:: OBJECTIVE ::
Reproduce without alteration the data from the line containing "Viewport: 503px width, 699px" through the line containing "[x=476, y=604]", including both of those lines.

:: DATA RECORDS ::
========
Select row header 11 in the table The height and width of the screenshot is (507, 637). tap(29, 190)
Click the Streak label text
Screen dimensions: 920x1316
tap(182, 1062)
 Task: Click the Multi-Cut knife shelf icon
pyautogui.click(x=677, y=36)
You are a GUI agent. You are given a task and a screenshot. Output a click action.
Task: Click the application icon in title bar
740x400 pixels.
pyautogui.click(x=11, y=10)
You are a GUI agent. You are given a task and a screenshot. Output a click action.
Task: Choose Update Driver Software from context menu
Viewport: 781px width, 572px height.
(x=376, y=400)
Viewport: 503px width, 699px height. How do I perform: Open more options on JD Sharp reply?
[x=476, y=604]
========
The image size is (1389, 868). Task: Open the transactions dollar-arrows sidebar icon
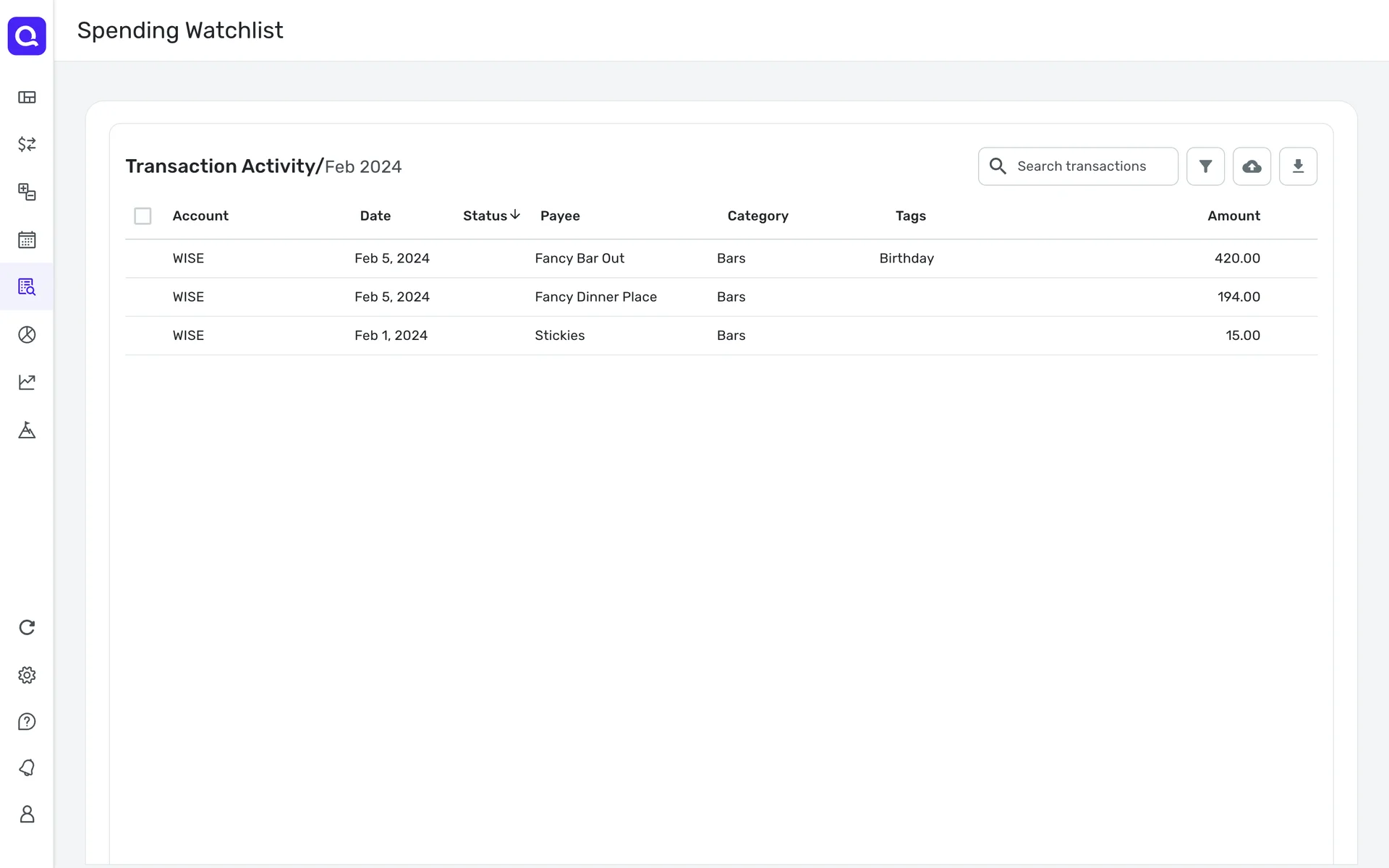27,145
========
:: RESPONSE TO THE TASK ::
Viewport: 503px width, 699px height. How do I perform: Open more options on JD Sharp reply?
[x=476, y=604]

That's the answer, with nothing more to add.